- PROVIDED RECORDS:
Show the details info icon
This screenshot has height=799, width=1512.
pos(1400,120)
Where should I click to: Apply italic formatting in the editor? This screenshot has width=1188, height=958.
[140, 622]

- DO THIS: Can you copy all of the data above line for line, with nothing changed?

- OUTPUT FOR THIS TASK:
Show the details info icon
This screenshot has height=799, width=1512.
pos(1400,120)
Where should I click to: Apply italic formatting in the editor? This screenshot has width=1188, height=958.
[140, 622]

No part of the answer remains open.